日本語学校に在籍している人の割合としては留学生が多いため進学や就職を主な学習目的としているケースがほとんどですが、それだけではなく、日本のアニメが好きだからもっと知りたい、日本人の友達もほしい、将来は国に帰って日本に関わる仕事がしたい、あるいは日本に残って家族を持ちたい、など複数の学習動機を持っていることも多いです。
一人の人でも来日前後で学習動機が変わっていったり、日本での生活を通して新たな動機が生まれたりすることもあります。
また、日本語学習の動機として「日本や日本文化が好き」を挙げる人は多いですが、現実には「自分の意思ではないが理由があって来日した」「生活や金銭的事情のために勉強せざるを得ない切迫した事情がある」という人もいることを、教師は知っておかなければいけません。

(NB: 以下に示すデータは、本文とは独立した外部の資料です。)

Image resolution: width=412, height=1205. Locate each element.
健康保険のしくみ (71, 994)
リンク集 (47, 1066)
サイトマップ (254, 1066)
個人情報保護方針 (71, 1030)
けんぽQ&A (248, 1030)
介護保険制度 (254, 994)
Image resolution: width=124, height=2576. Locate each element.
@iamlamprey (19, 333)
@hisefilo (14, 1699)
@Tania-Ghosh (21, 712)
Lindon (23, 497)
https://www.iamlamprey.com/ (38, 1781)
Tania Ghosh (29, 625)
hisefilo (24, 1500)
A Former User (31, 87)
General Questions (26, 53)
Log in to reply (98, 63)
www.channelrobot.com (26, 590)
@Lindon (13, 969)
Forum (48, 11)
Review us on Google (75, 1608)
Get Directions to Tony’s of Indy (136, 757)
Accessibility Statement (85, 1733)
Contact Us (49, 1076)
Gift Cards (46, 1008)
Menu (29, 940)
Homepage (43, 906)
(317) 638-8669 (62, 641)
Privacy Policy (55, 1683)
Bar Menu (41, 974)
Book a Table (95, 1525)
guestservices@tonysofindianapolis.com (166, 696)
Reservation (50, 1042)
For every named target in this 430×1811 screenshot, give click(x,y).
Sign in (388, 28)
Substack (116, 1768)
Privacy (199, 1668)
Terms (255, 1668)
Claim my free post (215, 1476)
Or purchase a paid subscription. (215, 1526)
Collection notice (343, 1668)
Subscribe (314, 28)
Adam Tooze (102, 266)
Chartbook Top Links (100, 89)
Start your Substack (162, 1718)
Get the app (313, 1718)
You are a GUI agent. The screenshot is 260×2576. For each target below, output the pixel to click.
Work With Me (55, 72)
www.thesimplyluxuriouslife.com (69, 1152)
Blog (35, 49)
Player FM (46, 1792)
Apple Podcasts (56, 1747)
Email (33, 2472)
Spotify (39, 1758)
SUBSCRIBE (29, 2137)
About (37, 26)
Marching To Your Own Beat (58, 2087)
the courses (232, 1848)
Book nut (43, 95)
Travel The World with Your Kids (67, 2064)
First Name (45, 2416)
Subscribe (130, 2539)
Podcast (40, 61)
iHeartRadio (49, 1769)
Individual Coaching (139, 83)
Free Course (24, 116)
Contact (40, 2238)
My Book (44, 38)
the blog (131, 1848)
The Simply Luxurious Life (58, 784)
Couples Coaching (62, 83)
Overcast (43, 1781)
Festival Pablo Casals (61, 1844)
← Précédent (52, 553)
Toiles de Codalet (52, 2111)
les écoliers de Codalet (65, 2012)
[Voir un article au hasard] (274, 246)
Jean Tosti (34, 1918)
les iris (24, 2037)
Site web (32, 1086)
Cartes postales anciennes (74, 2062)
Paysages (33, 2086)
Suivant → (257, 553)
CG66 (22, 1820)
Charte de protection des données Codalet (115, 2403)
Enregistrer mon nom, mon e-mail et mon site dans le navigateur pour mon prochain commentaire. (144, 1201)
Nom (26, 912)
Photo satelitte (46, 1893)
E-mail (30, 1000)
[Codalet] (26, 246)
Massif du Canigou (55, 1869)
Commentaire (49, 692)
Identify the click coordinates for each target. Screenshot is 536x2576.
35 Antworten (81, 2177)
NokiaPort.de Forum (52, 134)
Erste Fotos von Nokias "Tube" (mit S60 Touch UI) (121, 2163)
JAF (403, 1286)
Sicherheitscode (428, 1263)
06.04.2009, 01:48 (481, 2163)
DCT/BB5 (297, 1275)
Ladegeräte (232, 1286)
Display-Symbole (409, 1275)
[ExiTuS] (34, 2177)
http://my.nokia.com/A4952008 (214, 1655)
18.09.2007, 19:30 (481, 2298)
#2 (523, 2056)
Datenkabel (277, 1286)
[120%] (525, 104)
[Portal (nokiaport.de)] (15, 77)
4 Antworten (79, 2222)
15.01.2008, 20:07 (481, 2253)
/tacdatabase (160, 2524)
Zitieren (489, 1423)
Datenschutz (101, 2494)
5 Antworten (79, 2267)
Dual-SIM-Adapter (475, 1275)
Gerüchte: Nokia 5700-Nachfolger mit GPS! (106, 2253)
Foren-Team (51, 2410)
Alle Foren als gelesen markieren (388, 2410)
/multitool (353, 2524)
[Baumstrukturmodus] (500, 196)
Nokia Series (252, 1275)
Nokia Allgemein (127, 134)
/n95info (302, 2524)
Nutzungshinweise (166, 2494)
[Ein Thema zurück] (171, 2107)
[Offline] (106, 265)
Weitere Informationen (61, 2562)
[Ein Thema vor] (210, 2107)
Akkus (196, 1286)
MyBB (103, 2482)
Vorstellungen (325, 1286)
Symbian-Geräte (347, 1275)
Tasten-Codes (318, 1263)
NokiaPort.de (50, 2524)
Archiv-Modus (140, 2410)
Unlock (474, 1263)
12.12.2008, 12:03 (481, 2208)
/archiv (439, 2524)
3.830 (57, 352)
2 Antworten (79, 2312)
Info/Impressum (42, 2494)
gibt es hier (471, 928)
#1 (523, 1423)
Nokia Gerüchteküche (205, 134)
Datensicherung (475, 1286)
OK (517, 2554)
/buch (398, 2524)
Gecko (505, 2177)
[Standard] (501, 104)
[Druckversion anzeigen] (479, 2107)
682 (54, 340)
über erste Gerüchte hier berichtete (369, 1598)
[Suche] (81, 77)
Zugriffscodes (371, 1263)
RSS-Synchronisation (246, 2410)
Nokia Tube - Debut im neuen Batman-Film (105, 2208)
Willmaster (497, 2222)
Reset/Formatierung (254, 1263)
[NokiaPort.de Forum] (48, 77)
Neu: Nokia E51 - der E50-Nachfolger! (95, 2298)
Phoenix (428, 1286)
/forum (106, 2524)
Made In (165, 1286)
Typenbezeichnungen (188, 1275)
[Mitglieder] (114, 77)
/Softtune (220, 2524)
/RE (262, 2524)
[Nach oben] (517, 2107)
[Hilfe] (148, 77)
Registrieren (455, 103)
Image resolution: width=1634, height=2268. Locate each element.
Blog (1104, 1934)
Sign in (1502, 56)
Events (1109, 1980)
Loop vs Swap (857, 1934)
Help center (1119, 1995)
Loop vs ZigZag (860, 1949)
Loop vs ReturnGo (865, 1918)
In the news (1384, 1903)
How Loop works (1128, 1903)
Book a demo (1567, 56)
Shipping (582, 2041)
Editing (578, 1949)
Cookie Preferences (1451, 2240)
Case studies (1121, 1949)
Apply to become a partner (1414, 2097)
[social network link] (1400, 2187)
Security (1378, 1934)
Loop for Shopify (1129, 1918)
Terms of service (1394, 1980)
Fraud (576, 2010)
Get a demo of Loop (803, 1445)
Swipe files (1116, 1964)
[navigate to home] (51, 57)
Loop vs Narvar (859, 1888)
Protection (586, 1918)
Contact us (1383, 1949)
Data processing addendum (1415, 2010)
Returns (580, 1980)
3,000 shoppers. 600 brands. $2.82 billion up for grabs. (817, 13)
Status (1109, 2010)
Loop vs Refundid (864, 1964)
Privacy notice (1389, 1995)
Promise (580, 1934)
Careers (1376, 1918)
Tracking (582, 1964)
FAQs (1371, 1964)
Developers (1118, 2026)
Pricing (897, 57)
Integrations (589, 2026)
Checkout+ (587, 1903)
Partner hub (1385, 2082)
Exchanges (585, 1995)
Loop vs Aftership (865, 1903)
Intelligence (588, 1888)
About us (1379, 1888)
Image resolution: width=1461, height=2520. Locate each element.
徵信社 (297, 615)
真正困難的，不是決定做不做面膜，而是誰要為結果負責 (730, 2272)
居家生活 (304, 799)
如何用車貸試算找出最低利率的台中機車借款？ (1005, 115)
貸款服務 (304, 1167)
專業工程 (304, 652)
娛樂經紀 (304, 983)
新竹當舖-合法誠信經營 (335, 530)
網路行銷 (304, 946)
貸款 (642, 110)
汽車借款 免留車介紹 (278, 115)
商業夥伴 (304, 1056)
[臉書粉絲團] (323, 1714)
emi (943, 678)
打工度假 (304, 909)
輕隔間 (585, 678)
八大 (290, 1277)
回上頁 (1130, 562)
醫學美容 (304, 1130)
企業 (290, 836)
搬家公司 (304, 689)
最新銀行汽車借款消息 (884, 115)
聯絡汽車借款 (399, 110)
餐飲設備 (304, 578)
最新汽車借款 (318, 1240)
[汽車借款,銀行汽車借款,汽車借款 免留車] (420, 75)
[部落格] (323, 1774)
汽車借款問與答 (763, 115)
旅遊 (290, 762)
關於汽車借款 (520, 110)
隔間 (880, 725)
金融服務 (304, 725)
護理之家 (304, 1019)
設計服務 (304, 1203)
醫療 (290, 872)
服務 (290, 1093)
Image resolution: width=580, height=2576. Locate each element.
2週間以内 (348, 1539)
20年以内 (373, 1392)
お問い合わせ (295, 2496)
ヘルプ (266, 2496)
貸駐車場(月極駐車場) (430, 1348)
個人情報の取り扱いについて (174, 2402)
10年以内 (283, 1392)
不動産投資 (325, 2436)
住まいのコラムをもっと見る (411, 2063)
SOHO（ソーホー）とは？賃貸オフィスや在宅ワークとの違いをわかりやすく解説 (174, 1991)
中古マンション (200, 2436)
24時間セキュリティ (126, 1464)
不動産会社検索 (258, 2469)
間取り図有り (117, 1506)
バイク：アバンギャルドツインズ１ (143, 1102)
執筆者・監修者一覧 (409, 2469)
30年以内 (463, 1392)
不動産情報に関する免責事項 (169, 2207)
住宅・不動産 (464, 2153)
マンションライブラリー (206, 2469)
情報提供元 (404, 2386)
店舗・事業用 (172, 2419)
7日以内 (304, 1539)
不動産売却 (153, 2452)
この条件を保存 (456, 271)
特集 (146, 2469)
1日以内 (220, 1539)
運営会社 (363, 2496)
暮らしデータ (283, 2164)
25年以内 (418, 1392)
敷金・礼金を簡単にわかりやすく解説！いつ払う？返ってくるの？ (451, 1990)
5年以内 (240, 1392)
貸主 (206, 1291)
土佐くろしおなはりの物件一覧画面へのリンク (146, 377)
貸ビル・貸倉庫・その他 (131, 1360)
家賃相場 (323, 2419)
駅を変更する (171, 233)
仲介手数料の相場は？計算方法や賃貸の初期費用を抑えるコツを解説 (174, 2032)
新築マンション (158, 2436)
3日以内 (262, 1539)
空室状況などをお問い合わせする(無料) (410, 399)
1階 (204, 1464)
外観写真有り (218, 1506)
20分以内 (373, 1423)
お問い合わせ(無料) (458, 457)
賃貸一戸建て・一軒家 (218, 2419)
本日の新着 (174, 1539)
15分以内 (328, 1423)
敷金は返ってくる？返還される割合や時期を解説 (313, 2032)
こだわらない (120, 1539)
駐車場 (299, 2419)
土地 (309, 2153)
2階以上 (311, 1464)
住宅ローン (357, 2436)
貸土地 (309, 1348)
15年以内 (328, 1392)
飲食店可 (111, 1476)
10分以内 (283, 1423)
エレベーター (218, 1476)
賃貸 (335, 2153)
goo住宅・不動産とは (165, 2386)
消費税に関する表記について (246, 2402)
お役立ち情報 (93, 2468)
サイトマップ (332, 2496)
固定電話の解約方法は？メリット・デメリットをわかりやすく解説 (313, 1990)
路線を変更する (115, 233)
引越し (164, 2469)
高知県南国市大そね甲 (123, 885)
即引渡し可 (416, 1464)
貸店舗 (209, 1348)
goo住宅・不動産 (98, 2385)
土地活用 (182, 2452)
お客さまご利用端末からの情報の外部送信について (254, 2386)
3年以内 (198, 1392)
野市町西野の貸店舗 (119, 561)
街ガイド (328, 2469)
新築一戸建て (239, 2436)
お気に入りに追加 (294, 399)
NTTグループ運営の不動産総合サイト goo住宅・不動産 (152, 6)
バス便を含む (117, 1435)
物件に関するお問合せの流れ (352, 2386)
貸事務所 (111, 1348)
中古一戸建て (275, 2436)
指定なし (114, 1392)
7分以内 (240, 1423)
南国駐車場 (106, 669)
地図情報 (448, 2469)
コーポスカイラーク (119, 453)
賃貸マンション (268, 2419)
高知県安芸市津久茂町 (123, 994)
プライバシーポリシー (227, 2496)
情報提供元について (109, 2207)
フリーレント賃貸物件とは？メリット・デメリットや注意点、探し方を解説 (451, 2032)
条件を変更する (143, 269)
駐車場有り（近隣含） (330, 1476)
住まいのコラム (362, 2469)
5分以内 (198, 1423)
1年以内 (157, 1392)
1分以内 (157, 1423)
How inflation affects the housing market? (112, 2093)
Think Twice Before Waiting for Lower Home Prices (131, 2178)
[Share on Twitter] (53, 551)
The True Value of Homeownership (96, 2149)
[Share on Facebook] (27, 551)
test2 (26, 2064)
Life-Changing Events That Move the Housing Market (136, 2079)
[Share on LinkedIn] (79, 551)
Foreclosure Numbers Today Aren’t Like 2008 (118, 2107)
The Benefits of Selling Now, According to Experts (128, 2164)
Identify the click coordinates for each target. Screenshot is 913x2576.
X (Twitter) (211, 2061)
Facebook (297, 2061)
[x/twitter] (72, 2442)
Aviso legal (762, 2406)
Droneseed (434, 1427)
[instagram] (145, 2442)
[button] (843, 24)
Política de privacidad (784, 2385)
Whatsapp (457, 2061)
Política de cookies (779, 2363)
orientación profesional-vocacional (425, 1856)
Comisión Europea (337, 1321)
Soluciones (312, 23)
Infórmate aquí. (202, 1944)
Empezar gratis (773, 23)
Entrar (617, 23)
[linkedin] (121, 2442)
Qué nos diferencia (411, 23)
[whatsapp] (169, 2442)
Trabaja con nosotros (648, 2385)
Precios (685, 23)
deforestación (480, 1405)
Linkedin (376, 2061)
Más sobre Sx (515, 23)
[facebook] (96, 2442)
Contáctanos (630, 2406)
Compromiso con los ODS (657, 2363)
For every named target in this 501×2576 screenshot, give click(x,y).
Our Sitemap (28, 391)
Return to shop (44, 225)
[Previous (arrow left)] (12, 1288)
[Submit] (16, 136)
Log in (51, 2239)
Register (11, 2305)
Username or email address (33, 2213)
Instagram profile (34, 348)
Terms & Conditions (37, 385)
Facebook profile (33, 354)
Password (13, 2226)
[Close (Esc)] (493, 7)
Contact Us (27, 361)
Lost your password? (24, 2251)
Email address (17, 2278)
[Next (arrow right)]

いずれにせよ、それぞれの学習者が日本語学習を通して自分の社会生活・言語生活が豊かになるよう、サポートするのが日本語教師の仕事です。
学習者の学習動機を知って、授業に活かそう
プライベートレッスンでは本人の生活スタイルや日本語学習への希望を丁寧にヒアリングして学習内容を決めていきますが、クラス授業の場合は個々人に合わせられる範囲には限界があり、一つの授業で全員のニーズを満たすことは難しいです。
通常クラス授業では、来日目的やレベルに応じたクラス分けが行われ、20人ほどの学習者が一緒に学んでいます。しかし細かく聞いていくと個々人が持っている学習動機や好きな学習スタイルは様々。
試験の合格に必要な解法やビジネスに必要な表現に的を絞って効率的に学習したい学習者と、国際交流や文化体験に価値を置いて学習をしたい学習者がいた場合、試験対策や座学に偏ったり、反対に会話やゲームなどの交流活動に偏ったりすると、特定の学習者とニーズが合わなくなってしまいます。
まずはコースの目的に合った授業設計をすることが大切ですが、授業の要所要所で副次的な活動を取り入れるなどして学習者それぞれの要望を反映できると、全体として満足度の高い授業になるのではないかと思います。
自分が担当するクラスの学習者の学習動機やニーズを把握して、授業づくりやコミュニケーションに活かしていきましょう。
まとめ
いかがでしたでしょうか。学習動機の種類や日本語学習者の動機について、どんなものがあるか理解できたでしょうか。
ご自身の外国語学習経験とも照らし合わせながら、授業計画やモチベーション管理にお役立ていただければと思います。